Mai Xiao-Mei, Almqvist Catarina, Nilsson Lennart, Wickman Magnus
Faculty of Pharmacy, University of Manitoba, Winnipeg, Canada.
Arch Dis Child. 2007 Oct;92(10):881-6. doi: 10.1136/adc.2006.110692. Epub 2007 May 2.
We aimed to assess increased birth weight or birth length in relation to allergic diseases at 4 years of age, taking body mass index (BMI) at age 4 as a covariate in the adjustment.
The parents of a large prospective birth cohort answered questionnaires on environmental factors and allergic symptoms when their children were 2 months and 1, 2 and 4 years old.

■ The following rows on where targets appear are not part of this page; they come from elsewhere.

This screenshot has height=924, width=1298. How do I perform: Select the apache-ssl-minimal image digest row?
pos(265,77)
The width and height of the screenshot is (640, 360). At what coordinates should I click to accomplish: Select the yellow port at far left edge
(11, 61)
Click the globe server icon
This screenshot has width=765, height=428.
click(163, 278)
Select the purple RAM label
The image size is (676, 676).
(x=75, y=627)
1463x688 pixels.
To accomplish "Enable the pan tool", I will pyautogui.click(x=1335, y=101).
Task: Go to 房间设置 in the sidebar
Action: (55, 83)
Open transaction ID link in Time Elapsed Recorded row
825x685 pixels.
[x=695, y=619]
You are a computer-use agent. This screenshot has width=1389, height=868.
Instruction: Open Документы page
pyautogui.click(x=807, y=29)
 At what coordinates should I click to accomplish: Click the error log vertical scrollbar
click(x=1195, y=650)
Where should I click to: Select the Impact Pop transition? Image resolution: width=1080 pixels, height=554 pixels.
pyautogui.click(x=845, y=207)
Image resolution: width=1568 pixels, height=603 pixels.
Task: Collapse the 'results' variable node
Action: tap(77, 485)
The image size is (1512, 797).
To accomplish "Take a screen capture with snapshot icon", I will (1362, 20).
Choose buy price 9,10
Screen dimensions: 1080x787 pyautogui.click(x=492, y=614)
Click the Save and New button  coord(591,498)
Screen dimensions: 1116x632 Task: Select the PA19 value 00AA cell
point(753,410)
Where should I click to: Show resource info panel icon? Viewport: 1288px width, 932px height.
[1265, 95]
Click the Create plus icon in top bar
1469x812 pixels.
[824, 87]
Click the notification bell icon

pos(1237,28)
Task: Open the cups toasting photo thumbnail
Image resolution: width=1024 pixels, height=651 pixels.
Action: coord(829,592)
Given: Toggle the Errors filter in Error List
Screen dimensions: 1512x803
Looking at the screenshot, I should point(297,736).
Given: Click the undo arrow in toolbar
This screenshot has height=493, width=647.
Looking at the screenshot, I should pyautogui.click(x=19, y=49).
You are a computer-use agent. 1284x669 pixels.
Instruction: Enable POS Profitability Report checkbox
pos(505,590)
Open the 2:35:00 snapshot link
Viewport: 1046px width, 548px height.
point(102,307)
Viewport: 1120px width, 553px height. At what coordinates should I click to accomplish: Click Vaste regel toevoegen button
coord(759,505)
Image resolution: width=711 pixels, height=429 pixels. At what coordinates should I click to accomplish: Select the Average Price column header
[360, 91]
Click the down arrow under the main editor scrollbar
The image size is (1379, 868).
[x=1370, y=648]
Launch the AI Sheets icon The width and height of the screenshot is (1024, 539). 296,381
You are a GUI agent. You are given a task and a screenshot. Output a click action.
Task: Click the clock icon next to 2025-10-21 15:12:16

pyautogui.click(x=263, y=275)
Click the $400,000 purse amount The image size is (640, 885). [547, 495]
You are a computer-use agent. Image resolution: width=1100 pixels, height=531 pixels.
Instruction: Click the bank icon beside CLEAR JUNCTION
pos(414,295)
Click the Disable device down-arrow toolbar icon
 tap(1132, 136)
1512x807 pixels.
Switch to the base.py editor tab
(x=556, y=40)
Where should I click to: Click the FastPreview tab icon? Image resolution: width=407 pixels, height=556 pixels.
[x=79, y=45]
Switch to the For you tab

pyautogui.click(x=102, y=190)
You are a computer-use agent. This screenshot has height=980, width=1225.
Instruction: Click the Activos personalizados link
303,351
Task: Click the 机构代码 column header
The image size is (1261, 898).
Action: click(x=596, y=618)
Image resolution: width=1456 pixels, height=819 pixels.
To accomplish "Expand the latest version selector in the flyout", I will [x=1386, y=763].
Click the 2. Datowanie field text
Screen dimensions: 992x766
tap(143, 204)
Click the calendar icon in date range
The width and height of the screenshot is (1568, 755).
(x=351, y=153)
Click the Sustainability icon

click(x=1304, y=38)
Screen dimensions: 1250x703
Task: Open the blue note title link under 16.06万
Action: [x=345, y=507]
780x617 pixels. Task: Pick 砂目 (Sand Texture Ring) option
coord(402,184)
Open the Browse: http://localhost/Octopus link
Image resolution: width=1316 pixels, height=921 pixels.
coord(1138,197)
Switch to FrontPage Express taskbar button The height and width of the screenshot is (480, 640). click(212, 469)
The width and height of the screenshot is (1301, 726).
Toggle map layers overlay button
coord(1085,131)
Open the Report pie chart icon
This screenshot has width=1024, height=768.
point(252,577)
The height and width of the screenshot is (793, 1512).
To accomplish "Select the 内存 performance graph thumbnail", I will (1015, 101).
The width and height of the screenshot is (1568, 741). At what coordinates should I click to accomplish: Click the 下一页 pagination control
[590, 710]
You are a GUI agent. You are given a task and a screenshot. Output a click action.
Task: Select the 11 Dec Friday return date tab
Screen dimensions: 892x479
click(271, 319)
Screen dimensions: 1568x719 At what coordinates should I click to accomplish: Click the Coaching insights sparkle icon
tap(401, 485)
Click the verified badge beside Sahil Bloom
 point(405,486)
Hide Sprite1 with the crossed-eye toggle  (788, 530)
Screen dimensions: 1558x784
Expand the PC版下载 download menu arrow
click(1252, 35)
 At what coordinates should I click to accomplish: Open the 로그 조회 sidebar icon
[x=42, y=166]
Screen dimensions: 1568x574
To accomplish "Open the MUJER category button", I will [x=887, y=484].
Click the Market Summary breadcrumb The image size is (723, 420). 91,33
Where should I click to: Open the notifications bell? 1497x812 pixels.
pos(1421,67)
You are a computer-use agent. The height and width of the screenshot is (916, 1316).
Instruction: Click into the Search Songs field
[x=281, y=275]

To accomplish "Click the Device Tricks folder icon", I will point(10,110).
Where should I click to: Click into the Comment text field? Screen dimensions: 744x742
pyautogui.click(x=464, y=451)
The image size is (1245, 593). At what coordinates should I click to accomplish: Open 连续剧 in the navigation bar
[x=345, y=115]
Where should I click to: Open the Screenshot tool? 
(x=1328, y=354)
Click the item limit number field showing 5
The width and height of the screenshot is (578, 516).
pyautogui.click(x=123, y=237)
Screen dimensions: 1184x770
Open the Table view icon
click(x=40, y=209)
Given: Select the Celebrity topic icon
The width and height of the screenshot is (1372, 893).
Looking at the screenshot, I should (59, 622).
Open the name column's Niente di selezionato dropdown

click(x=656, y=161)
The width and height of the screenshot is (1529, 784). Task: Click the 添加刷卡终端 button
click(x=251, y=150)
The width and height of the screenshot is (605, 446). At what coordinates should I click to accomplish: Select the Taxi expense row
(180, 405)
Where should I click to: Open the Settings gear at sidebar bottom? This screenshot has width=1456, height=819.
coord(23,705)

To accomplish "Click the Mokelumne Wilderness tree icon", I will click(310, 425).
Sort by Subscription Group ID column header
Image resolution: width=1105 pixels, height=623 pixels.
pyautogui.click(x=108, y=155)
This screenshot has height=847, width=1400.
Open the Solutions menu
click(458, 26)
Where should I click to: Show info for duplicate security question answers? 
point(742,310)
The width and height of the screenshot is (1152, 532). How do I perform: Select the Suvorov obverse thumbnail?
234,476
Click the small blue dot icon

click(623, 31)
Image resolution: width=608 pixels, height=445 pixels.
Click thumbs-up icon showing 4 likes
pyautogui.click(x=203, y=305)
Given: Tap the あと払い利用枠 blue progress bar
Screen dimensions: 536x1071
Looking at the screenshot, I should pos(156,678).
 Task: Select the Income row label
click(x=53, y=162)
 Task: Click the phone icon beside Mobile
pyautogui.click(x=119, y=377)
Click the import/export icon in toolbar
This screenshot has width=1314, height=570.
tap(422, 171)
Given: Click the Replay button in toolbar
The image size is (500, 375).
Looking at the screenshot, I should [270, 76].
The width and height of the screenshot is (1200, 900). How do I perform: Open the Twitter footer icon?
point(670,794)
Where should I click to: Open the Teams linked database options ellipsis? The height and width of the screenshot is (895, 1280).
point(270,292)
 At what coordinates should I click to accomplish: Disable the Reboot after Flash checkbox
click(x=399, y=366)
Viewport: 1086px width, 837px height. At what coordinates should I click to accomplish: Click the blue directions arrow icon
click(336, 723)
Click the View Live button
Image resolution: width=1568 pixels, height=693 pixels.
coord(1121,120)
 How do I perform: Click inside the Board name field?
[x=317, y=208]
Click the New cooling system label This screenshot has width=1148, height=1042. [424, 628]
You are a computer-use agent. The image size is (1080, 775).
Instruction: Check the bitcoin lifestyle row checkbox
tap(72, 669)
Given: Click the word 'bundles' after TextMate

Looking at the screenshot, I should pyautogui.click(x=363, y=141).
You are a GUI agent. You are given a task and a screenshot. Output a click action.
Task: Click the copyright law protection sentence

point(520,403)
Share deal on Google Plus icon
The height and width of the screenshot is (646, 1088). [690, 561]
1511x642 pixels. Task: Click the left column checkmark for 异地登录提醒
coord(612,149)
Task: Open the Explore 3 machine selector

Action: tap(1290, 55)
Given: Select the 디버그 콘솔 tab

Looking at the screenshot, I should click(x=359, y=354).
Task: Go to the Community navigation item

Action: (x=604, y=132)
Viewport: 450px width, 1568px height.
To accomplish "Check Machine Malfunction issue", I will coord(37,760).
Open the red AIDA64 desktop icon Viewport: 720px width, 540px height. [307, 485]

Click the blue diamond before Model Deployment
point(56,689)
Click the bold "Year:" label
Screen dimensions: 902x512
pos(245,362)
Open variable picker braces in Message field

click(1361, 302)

Perinatal data on weight and length at birth were received from the child care health centres. The children were clinically examined at 4 years of age and height and weight recorded. Blood was drawn for analysis of specific IgE antibodies to common inhalant allergens. Risk associations between birth anthropometric measures and wheeze, allergic diseases or sensitisation were estimated in multivariate logistic regression analyses (n = 2869).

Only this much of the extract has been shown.